ABSTRACT

The case studies contained in Chapters 4-7 demonstrate an interesting pattern. Attempts to externally impose a regulatory settlement, such as the efforts of software companies to leverage control into the content layer via their proprietary software suites, the actions of ICANN with regard to domain names, or public sector attempts to control the distribution of content through legal tools such as the Digital Millennium Copyright Act (DMCA) or the Communications Decency Act (CDA), often lead to unexpected outcomes and ultimately, failure to achieve the regulatory settlement that was sought. Alternatively, on the few occasions where a regulatory settlement has been allowed to develop organically, such as the development of network protocols including TCP/IP and FTP, the community response to the Live 8 ticket affair or the market response to the problem of the home video recorder, a strong and coherent regulatory outcome has developed. What can regulators, and regulatory theorists, learn from these outcomes?

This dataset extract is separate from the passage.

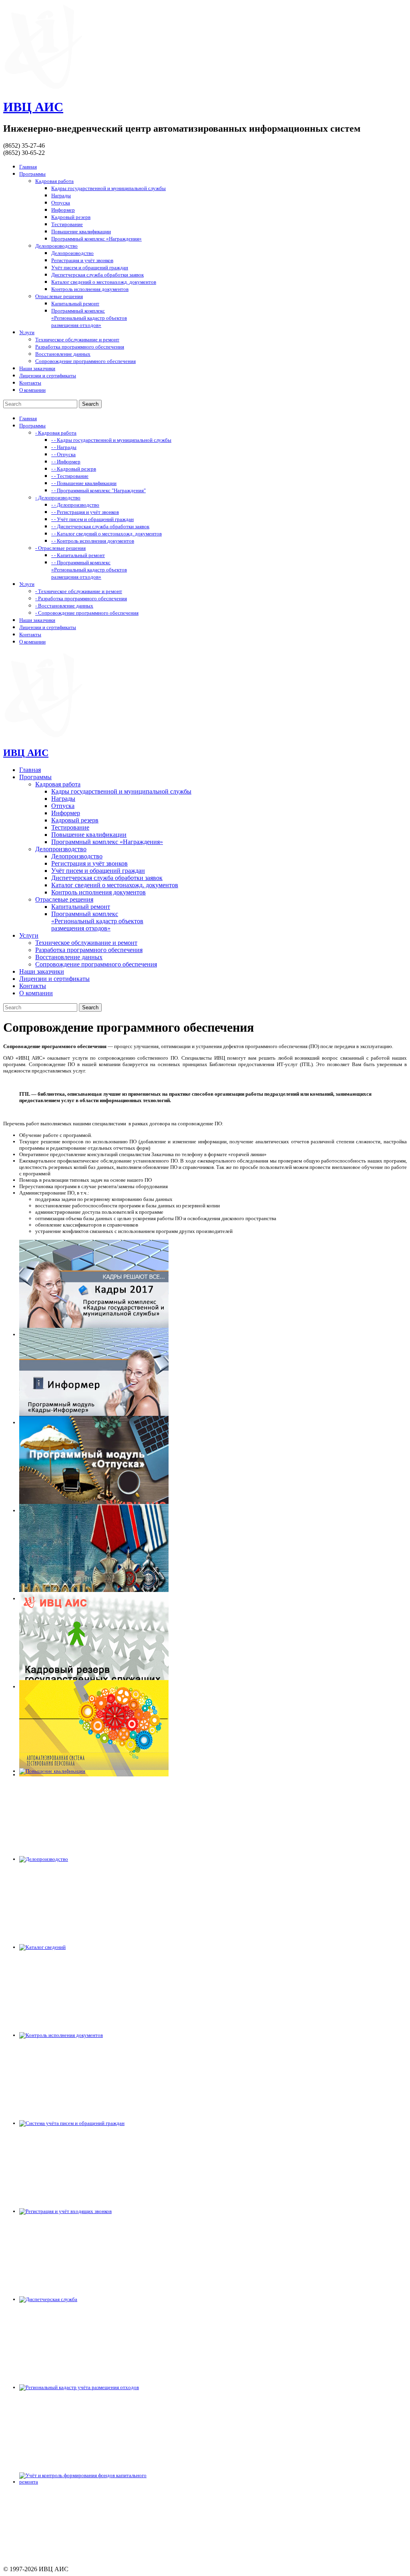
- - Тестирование (69, 476)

Does it mean that direct regulatory interventions will always produce an unplanned and often undesirable outcome? In turn does this suggest a belated victory for the cyber-libertarian school? Certainly it seems to suggest that the concern expressed by the cyberpaternalists that code writers may effect perfect control through software design is unfounded. Although on the surface these seem to be reasonable conclusions to be drawn from the available evidence, the outcome is more complex than all these suggestions, but it is one that offers regulators and regulatory theorists an opportunity they must seize.